Pancake Tuesday

One of my favorite little treats of my life in Minneapolis was Pancake Tuesday. Basically, it's an Anglican Mardi Gras tradition to eat pancakes for dinner that evening. I always celebrated PT with Karen, Darlene, and occasionally Bev and Bill. Sometimes we'd find some church in the neighbourhood that was serving overdone pancakes to raise money for their youth, but usually we'd just go to the Perkins in Highland. (Note to CPM...I live in England and I have to spell like them at work now, so you're going to have to live with the extra u's and the transposed er/re's for awhile. I'm sick of people making fun of my spelling. Live with it.) While it's always a treat to have pancakes for dinner, when you pair it with a Perkins Mushroom and Cheese omelet, well, it's near perfection as an annual event. This whole Pancake Tuesday was a new thing for me, but I played along because I got to have dinner with people I liked and that dinner consisted of more forbidden carbs than a bowl of pasta with a side of garlic bread.

So imagine my surprise today when I got an "All Users" message announcing that next Tuesday is Pancake Tuesday at WORK...beginning at 1045 there is a pancake brunch for all employees to celebrate Shrove Tuesday.

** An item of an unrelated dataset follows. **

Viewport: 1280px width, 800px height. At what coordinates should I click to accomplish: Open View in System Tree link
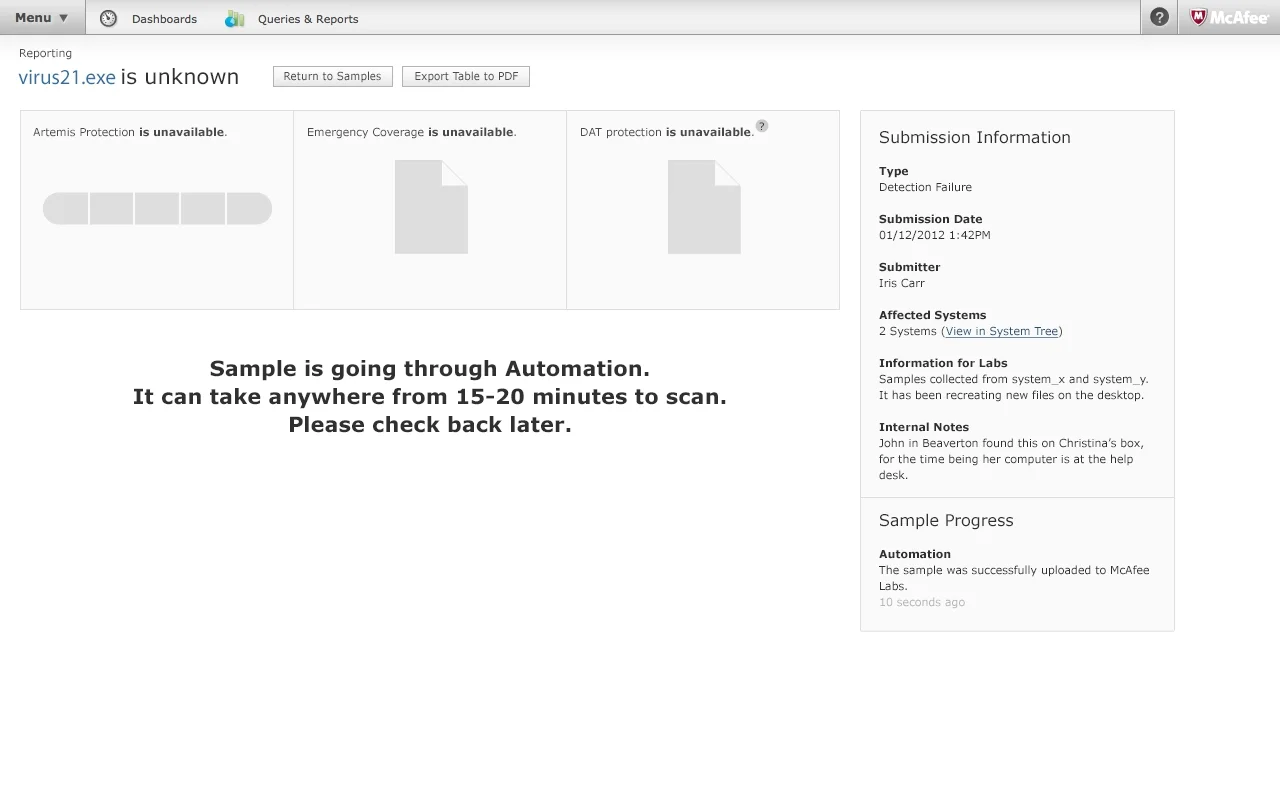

I don't know which shocked me more...the celebration of a tradition related to a church holiday in the office or the fact that it was THIS one we were celebrating. I keep forgetting that, historically, the UK has never been shy about a state religion. (Unlike the US, which only implemented a state religion a few years ago.) Plus, I suppose pancakes are pretty innocuous...I think even Hindus and Muslims can eat them as long as they're not cooked in lard with a big side of bacon. Vegans can't, but they like to be difficult so they don't count.

But wait. There's more....

This favourite tradition of mine originated in Olney, which is about 10 miles from here. Yes, I am in the veritable cradle of civilization as far as Pancake Tuesday is concerned. Seems an industrious housewife needed to clear her pantry in preparation for Lent, and she came up with the pancake dinner to do so. The idea sold like hotcakes (couldn't resist; sorry), and soon the tradition had spread throughout England. Not surprising. I mean, who can resist a sweet, cakelike confection as dinner? It's only surprising that it's just Anglicans that do this.

So next Tuesday about the time my Midwestern friends get up, I will be just finishing a big plate of cakes drizzled in delicious maple syrup. (I'm not going to trust the English to proper syrup. There's a bottle in the cupboard that I got as a gift in Canada this week, and I'm bringing it as my colonial contribution.) Perhaps I'll even introduce the mushroom cheese omelet as an accompaniment. While I'll miss my Perkins night out with the Girls, this will come awfully close. And you know, you could always have pancakes for dinner yourself, kind of a global feast in spirit, if not in person.